SUPPLIED PASSAGE:
**********

The story without an ending has a break in time: “Only one year has passed since that night.” The narrator is now hosting a lively gathering that includes Vassilyev and two young women. He interrupts Vassilyev to show him the story so far—the story is everything up to what we have just read:

Always condescending about my authorship, he stifles a sigh, the sigh of a lazy reader, sits down in an armchair and begins upon it.

“Hang it all, what horrors,” he mutters with a smile.

I imagine Chekhov in his study having handed over a manuscript to an impatient friend or brother and watching its effects.

But the further he gets into the reading, the graver his face becomes. At last, under the stress of painful memories, he turns terribly pale, he gets up and goes on reading as he stands. When he has finished he begins pacing from corner to corner.

Chekhov is famous for the open-endedness of his stories—that they reflect the title of this story and have no end. The narrator, like Chekhov, doesn’t know how or if stories of actual human beings end, if not by death.

“How does it end?” I ask him.

“How does it end? H’m….”

He looks at the room, at me, at himself…. He sees his new fashionable suit, hears the ladies laughing and… sinking on a chair, begins laughing as he laughed on that night.

**********

STORED ROWS:

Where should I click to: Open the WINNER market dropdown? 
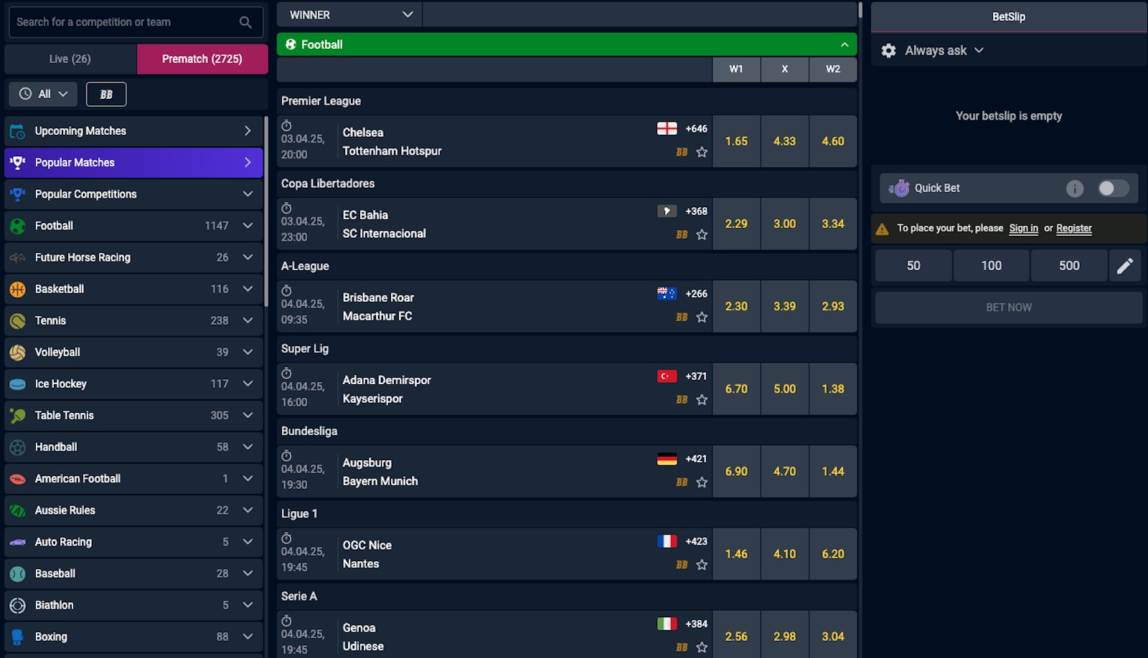pos(349,14)

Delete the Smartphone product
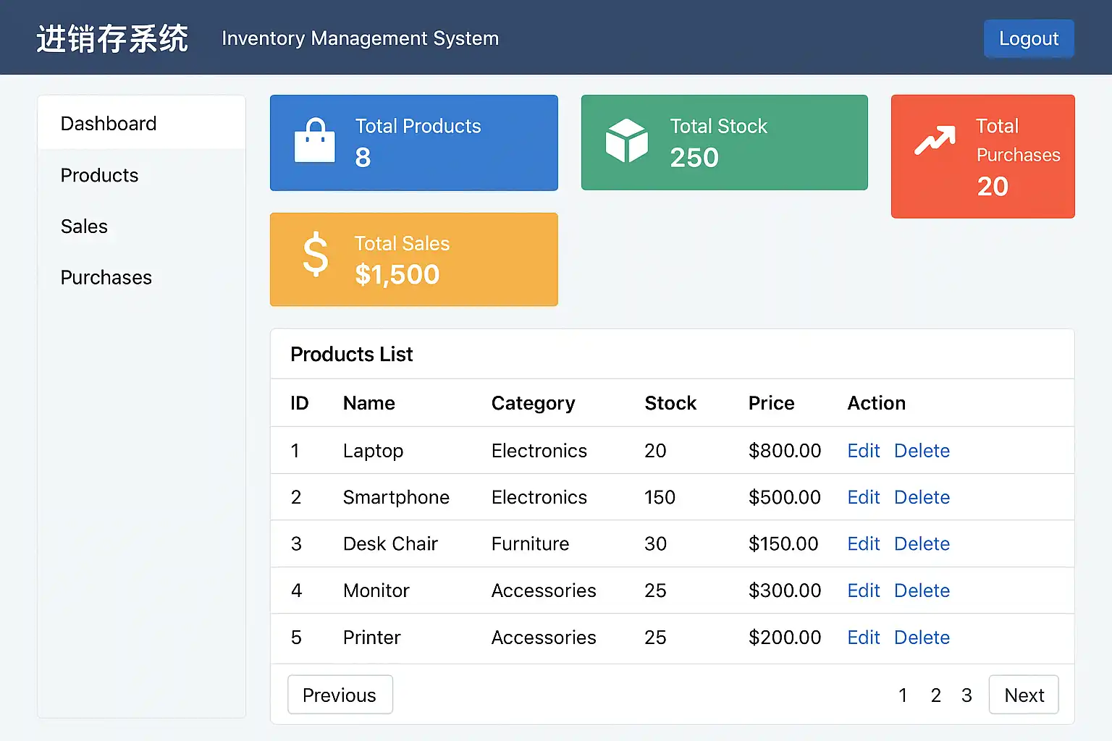(x=922, y=497)
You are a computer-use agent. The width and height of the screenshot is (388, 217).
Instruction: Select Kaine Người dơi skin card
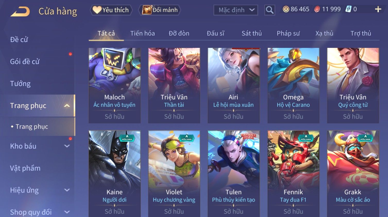tap(115, 174)
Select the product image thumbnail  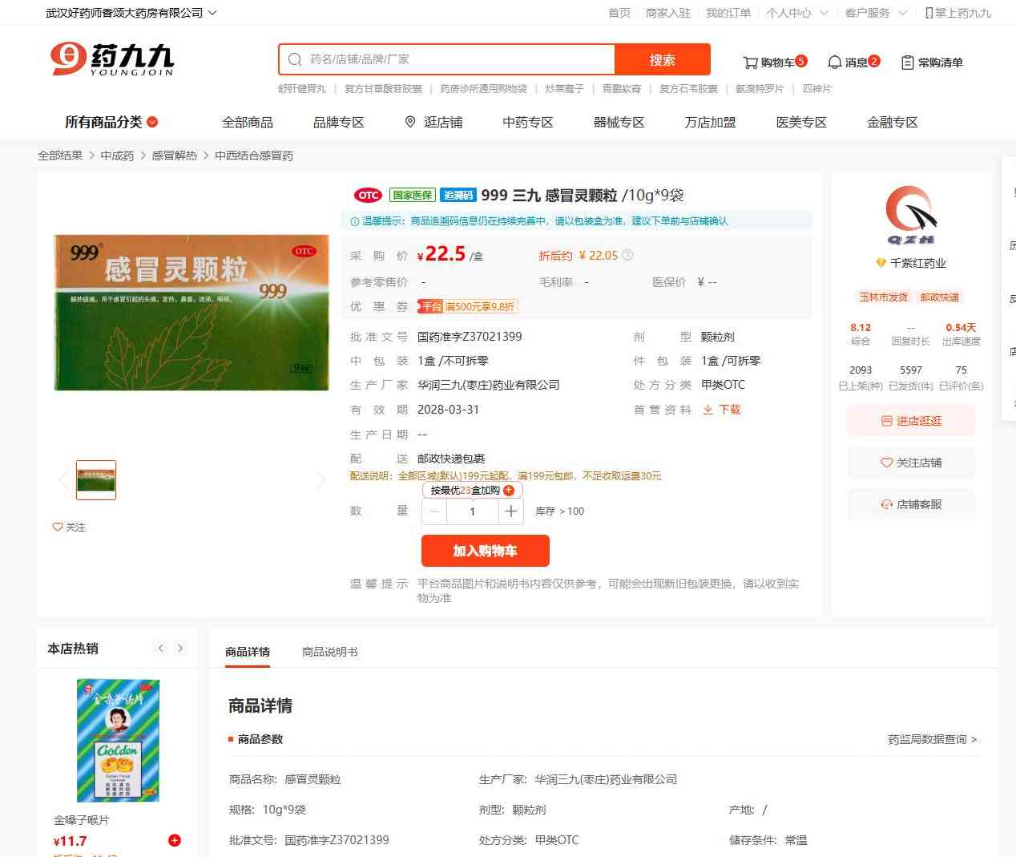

**********

PROMPT 1:
In the passage about the Chekhov story, who attends the gathering the narrator hosts?
PROMPT 2:
Please retype the passage about the Chekhov story between "Always condescending about" and "corner to corner.", inclusive.
The records come from a different source than the passage about the Chekhov story.

TASK RESULT 1:
Vassilyev and two young women.

TASK RESULT 2:
Always condescending about my authorship, he stifles a sigh, the sigh of a lazy reader, sits down in an armchair and begins upon it.

“Hang it all, what horrors,” he mutters with a smile.

I imagine Chekhov in his study having handed over a manuscript to an impatient friend or brother and watching its effects.

But the further he gets into the reading, the graver his face becomes. At last, under the stress of painful memories, he turns terribly pale, he gets up and goes on reading as he stands. When he has finished he begins pacing from corner to corner.